● **Testo di lettura**:
▬▬▬▬▬▬▬▬▬▬
Massimo Popolizio al Teatro Argentina con “Il Signor M” Il teatro è pelle, cuore, sangue, anima e cervello. Il teatro è un pianto e una risata. Il teatro è riflessione e conoscenza

Sulle tavole di legno del palcoscenico ciò che si rappresenta diviene ciò che è, a volte per un brevissimo lasso di tempo, il tempo di uno spettacolo appunto, a volte per molto di più. Dipende da quanto ciò che abbiamo visto è riuscito a scavare dentro di noi, a quanto ci ha lasciato, a quanto siamo stati disposti ad accogliere.

Questi ultimi due anni sono stati anni difficilissimi per il teatro. Luci spente, sipari chiusi, sale vuote. La paura di non riuscire a ripartire. La paura di aver perso per sempre quel patrimonio di emozioni che ogni sera si ripete integro come fosse la prima volta.

Ma fortunatamente non è stato così. O comunque non lo è stato completamente. Al primo afflato di vita ecco il teatro rialzare la testa e ricominciare a permetterci di guardare il mondo con occhi sempre nuovi.
▬▬▬▬▬▬▬▬▬▬
● **Sezione dati**:

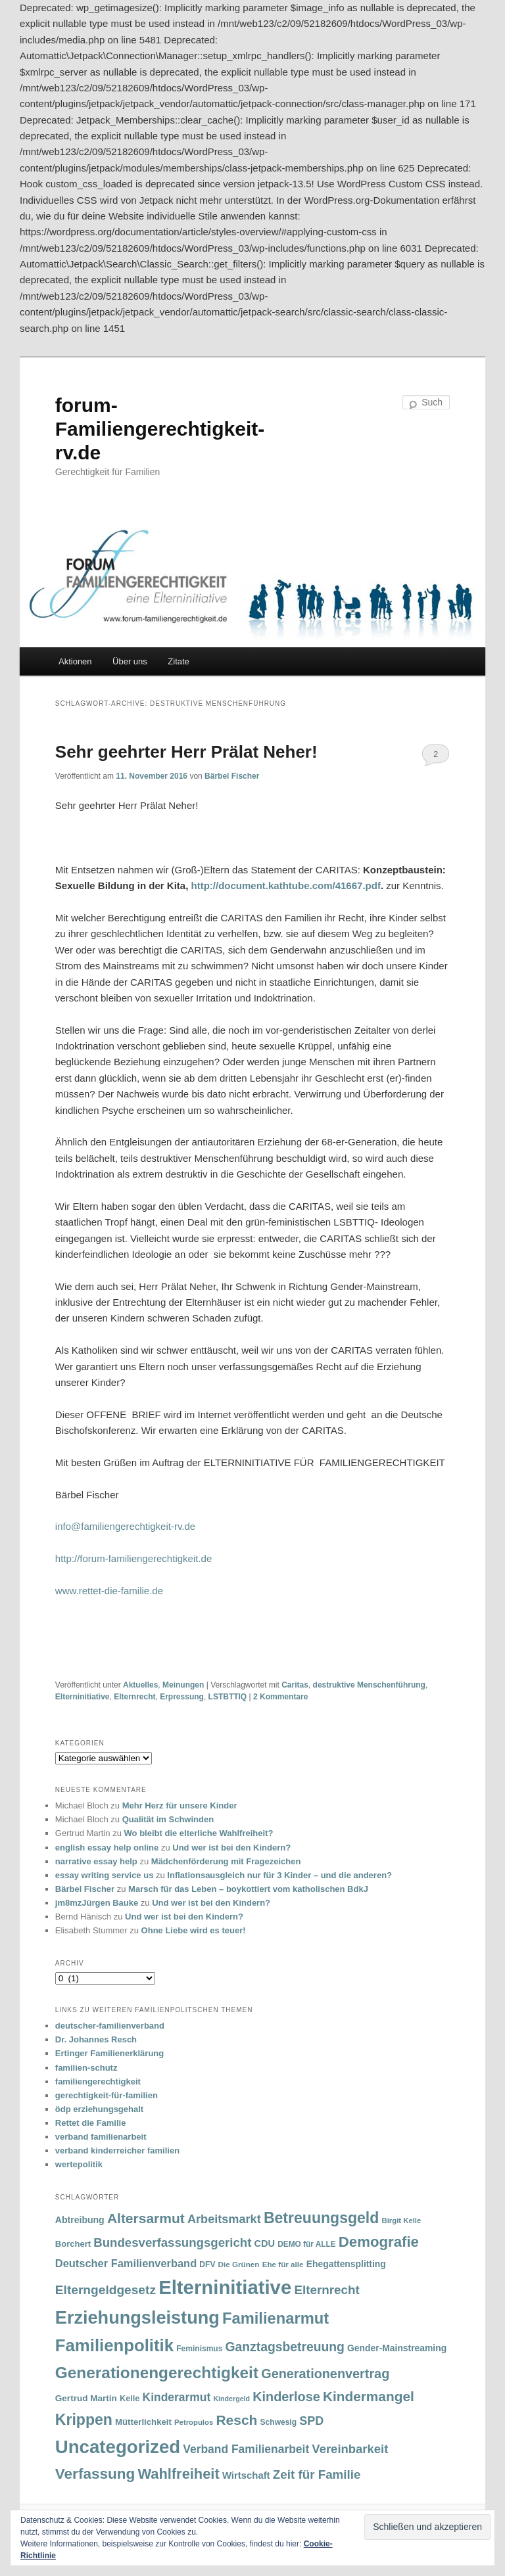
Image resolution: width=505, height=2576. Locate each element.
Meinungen (183, 1685)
▬▬▬▬▬▬▬▬▬▬
● **Cosa si chiede**:
• A. Indicate se ciascuna di queste affermazioni concorda con il testo sul teatro, rispondendo sì o no e citando tra virgolette le parole del testo che lo stabiliscono: (i) negli ultimi due anni il teatro ha attraversato un periodo difficilissimo; (ii) il testo afferma che il patrimonio di emozioni del teatro è andato perso per sempre; (iii) secondo il testo, ciò che si rappresenta sul palcoscenico dura sempre soltanto il tempo di uno spettacolo.
• B. Modificate il passo del testo sul teatro da "Massimo Popolizio al" a "la prima volta.", sostituendo "palcoscenico" con "palco".
• C. In quale teatro va in scena Massimo Popolizio con "Il Signor M", secondo il testo sul teatro?
Per rispondere basatevi unicamente sul testo sul teatro.

● **Risposte qui sotto**:
• A.
(i) Sì: "Questi ultimi due anni sono stati anni difficilissimi per il teatro."
(ii) No: "Ma fortunatamente non è stato così."
(iii) No: "a volte per un brevissimo lasso di tempo, il tempo di uno spettacolo appunto, a volte per molto di più."

• B.
Massimo Popolizio al Teatro Argentina con “Il Signor M” Il teatro è pelle, cuore, sangue, anima e cervello. Il teatro è un pianto e una risata. Il teatro è riflessione e conoscenza

Sulle tavole di legno del palco ciò che si rappresenta diviene ciò che è, a volte per un brevissimo lasso di tempo, il tempo di uno spettacolo appunto, a volte per molto di più. Dipende da quanto ciò che abbiamo visto è riuscito a scavare dentro di noi, a quanto ci ha lasciato, a quanto siamo stati disposti ad accogliere.

Questi ultimi due anni sono stati anni difficilissimi per il teatro. Luci spente, sipari chiusi, sale vuote. La paura di non riuscire a ripartire. La paura di aver perso per sempre quel patrimonio di emozioni che ogni sera si ripete integro come fosse la prima volta.

• C. Al Teatro Argentina.